OK. So if we now use these definitions to write the stress in terms of strain, we will set up our fourth rank tensor property. If we do this first for the stress in terms of strain, you would have a tensor element of stress sigma 1 1, which would be equal to C1 1 1 1 times epsilon 1 1 plus C1 1 2 2, epsilon 2 2 plus C1 1 3 3, epsilon 3 3. And then we would have, in addition, off-diagonal elements of strain. We'd have C1 1 2 3 times epsilon 2 3 plus C1 1 3 2 times epsilon 3 2 plus C1 1 2 1, epsilon 2 1 plus C1 1 1 2, epsilon 1 2 plus C1 1-- and I should have made this 1 3 so that the other integers come out right. And C1 1 1 2 times an epsilon 1 1 1 2 plus a C 1 1 2 1 times an epsilon 2 1.
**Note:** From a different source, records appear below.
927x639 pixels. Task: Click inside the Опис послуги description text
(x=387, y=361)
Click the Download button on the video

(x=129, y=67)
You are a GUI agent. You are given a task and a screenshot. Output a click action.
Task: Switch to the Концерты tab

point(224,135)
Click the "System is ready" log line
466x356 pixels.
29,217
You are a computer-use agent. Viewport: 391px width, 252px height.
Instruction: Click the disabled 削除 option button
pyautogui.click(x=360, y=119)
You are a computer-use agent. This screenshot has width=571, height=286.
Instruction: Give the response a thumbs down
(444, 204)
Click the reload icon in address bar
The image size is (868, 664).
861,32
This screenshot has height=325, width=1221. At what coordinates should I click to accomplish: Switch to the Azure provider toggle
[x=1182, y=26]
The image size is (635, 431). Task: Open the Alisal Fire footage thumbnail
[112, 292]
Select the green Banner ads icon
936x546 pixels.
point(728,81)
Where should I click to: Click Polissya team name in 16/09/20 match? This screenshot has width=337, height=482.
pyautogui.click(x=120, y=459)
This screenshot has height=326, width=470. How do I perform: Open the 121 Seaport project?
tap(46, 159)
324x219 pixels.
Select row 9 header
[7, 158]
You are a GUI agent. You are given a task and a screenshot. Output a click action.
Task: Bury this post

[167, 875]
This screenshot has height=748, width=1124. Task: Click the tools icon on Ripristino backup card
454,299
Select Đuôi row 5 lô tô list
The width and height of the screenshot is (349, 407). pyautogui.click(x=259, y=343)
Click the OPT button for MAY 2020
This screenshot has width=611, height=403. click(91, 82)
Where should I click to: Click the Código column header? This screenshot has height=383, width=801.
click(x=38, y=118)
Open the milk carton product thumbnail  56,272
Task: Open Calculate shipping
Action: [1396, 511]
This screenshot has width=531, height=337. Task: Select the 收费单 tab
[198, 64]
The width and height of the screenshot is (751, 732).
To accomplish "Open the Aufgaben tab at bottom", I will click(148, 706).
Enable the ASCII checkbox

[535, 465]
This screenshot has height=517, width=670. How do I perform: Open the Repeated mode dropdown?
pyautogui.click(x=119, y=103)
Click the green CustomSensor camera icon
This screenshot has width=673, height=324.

So that is one line of the relation between stress and strain. And when we condense this to a matrix form, it is surprising, once we expand it once more, at how cumbersome this expression is. Now, why do I remind you of all this? Isn't it nice to work in the form of a fixed coordinate system where we can use a matrix for the Cijkl's? The answer is, fine, unless you want to change the coordinate system. And you might want to do that for practical reasons such as cutting out a specimen which makes it convenient to define the stiffnesses and compliances relative to a coordinate system taken along the logical directions in the specimen.

And the other reason for doing it, and that is what I want to do a little bit of this afternoon, is to derive the symmetry restrictions on the stiffnesses and compliances. You cannot transform a matrix representation of the stiffness or the compliance. You can only do this for the full-blown tensor arrangement. So having collapsed down, which we'll do momentarily just to remind you of how it goes, we will have to expand again to derive symmetry restrictions. Do not exit at this point. We're not going to do any of these calculations in their full glory detail. We'll just set up the problem and then jump immediately to the outset.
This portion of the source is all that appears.